I’ll be delivering a presentation titled Gym Ownership In Hindsight - A Decade of Lessons Learned at our upcoming 6th annual CSP Fall Seminar. In it, I will go into detail regarding the mistake I’ve made in allowing for a convoluted pricing structure that features multiple grandfathered price points, an overwhelming buffet of cost and service offerings, and a lack of simplicity in general.
It turns out that my attempts to please everybody ultimately snowballed into a system that is complicated to train my employees on, and tip-toeing the line of creating a paradox of choice (loosely defined in the quote above) for my clients. Right now, we are toying with the idea of scaling back to a model that would feature as few as two or three price points. The idea is a little terrifying, but the growth that may come with the move could be significant.

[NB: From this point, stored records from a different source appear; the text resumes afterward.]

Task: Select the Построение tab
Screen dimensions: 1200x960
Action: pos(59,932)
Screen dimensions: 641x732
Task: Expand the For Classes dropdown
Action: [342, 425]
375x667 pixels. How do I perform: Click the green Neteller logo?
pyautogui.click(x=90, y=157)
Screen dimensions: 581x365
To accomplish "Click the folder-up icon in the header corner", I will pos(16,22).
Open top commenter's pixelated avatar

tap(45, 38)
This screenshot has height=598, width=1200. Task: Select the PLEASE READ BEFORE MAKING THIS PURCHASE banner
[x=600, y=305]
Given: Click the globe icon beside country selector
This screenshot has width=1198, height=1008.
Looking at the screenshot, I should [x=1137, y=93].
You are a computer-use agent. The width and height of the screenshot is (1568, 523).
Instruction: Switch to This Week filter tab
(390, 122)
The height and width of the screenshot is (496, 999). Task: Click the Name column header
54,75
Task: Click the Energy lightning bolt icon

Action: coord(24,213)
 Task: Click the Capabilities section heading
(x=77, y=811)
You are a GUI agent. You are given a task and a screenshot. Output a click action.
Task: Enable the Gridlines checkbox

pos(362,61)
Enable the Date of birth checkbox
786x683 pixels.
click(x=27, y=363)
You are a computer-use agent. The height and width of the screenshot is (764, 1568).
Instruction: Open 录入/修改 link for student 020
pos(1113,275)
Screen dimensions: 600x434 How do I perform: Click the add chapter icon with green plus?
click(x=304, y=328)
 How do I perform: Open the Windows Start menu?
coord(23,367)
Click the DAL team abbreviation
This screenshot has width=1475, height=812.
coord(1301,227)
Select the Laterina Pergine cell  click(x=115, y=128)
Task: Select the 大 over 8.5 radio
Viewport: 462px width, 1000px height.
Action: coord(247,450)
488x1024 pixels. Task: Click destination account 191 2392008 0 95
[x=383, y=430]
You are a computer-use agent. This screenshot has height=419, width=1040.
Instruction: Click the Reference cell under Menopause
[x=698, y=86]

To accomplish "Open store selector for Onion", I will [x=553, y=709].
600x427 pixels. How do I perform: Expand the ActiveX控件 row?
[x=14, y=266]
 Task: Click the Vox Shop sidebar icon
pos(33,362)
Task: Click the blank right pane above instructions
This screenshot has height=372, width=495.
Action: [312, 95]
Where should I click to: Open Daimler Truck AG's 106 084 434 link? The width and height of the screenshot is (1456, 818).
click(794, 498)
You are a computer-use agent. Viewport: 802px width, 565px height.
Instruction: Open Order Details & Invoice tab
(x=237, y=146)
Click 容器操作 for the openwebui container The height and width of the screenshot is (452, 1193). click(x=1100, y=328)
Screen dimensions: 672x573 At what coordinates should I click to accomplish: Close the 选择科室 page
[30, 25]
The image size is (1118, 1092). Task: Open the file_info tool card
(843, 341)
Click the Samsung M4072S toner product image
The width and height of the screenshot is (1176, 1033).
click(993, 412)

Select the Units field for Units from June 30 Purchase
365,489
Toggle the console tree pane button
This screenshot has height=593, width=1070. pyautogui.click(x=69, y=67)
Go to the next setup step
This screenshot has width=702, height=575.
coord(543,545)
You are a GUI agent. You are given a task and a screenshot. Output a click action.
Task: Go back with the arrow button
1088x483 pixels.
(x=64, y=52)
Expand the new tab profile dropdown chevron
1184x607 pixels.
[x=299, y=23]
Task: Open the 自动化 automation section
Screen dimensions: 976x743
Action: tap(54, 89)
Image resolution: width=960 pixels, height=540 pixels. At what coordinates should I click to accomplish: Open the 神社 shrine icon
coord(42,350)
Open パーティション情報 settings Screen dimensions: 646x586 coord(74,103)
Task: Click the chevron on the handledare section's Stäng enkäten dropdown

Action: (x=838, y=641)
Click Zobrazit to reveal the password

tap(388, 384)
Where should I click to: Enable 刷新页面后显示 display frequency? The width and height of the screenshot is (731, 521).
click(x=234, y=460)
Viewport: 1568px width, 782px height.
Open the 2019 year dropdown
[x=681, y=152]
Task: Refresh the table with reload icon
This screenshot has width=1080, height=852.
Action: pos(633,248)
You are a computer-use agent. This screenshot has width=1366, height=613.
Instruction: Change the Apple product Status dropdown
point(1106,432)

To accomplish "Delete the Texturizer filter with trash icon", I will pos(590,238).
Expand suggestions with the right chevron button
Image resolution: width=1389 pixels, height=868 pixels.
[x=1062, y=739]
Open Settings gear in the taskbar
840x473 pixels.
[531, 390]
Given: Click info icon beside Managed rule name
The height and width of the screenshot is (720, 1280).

The first, and probably most important step along the way in the process is parting ways with the crippling opinion that our business model is too complex to simplify.
3. Confusing great attention with great success
"Our culture today confuses great attention and great success, assuming them to be the same thing. But they are not."
New gym owners make the mistake of confusing the initial bump of foot traffic that comes with being “the new guy in town” with actual established business viability all the time. These are the entrepreneurs who think that if some is good, more is better, and jump on the first opportunity they get to open that second (or even third) location before they know what they really have. How can you determine the viability of a second facility scenario when you’re working off of 8-months worth of revenue figures?
The same can be said for the personal trainer who sees a spike in his Instagram following thanks to a handful of shirtless training pictures and then chooses to quit his day job to chase the dream of being a social media influencer.
Great attention does not guarantee great success, especially when it is tied to the novelty of newness.